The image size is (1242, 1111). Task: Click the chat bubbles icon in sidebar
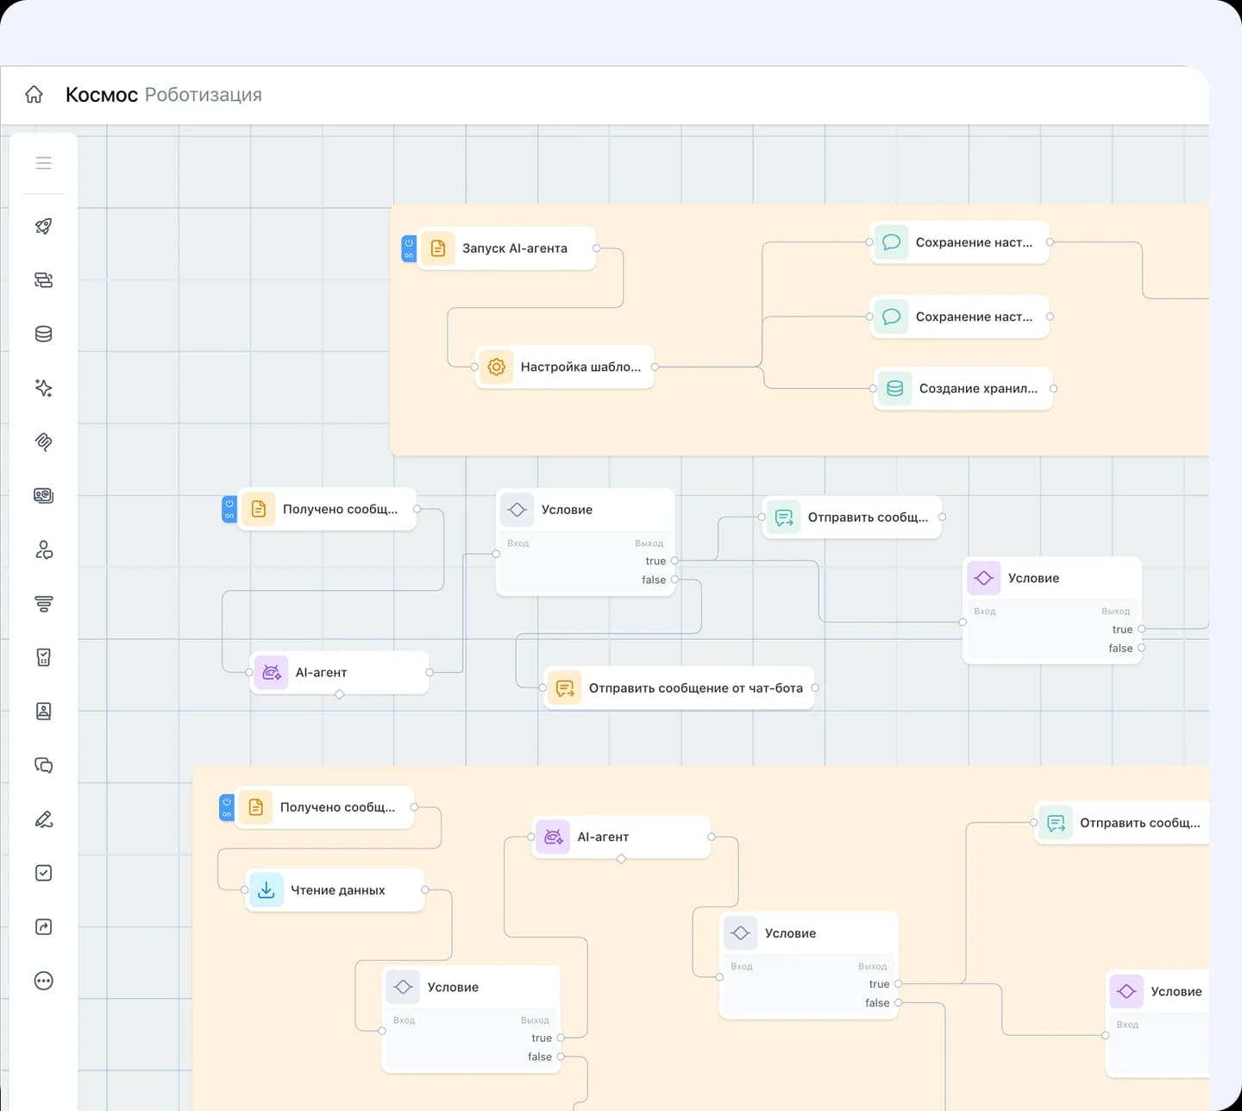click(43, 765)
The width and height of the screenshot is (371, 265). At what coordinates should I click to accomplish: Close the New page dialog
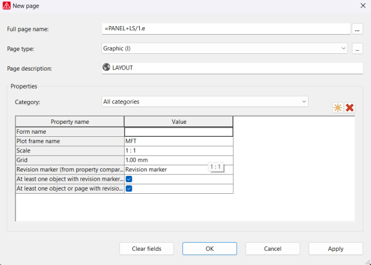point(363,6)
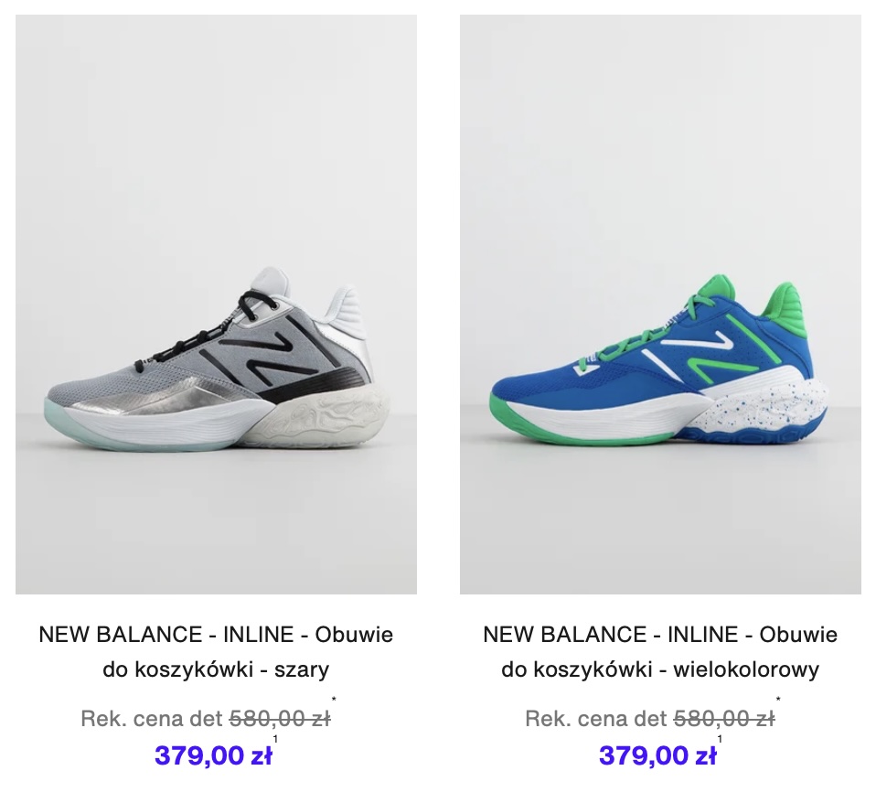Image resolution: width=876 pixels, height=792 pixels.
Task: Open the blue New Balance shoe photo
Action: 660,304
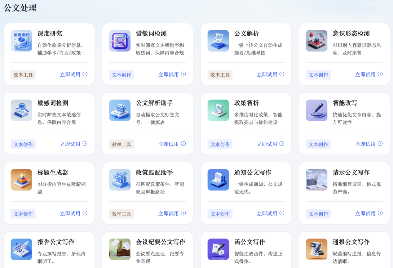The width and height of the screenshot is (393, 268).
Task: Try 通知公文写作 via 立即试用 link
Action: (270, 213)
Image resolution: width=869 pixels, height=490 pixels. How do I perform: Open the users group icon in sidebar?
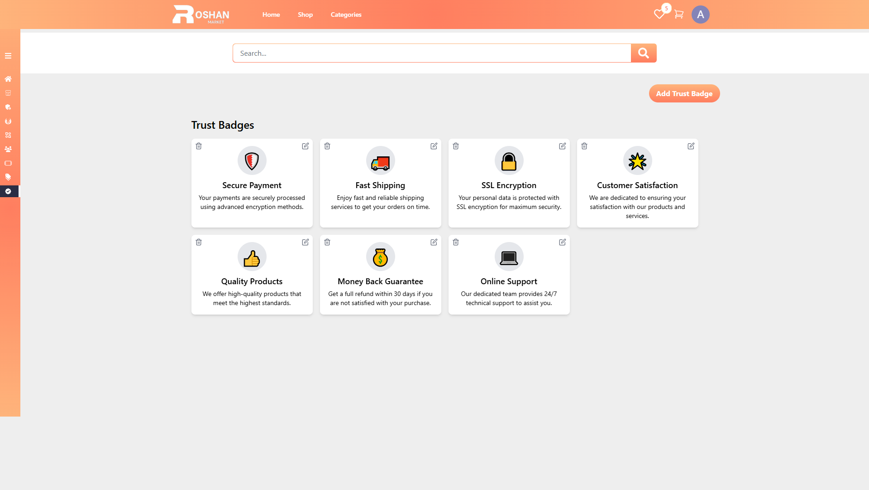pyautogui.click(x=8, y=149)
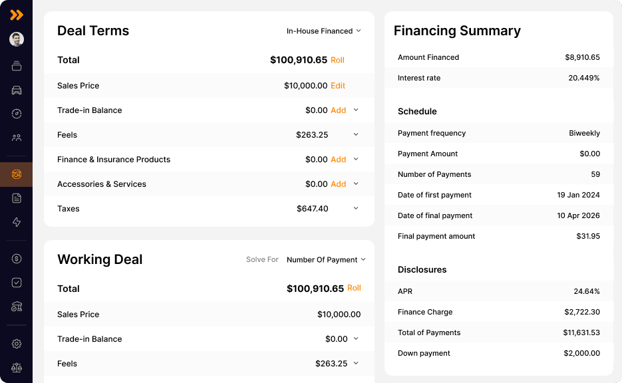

= = = = = = =

TASK GOAL. Can you copy out the rows above word for word, starting at the line containing "The width and height of the screenshot is (371, 265)." and going up to and including the final row, with the pictures left out?

RESULT OF THE EXERCISE.
The width and height of the screenshot is (371, 265). At what coordinates should I click to accomplish: Close the New page dialog
point(363,6)
Image resolution: width=876 pixels, height=792 pixels.
Task: Open the blue New Balance shoe photo
Action: 660,304
The width and height of the screenshot is (393, 268).
Task: Try 通知公文写作 via 立即试用 link
Action: (270, 213)
Image resolution: width=869 pixels, height=490 pixels. How do I perform: Open the users group icon in sidebar?
pyautogui.click(x=8, y=149)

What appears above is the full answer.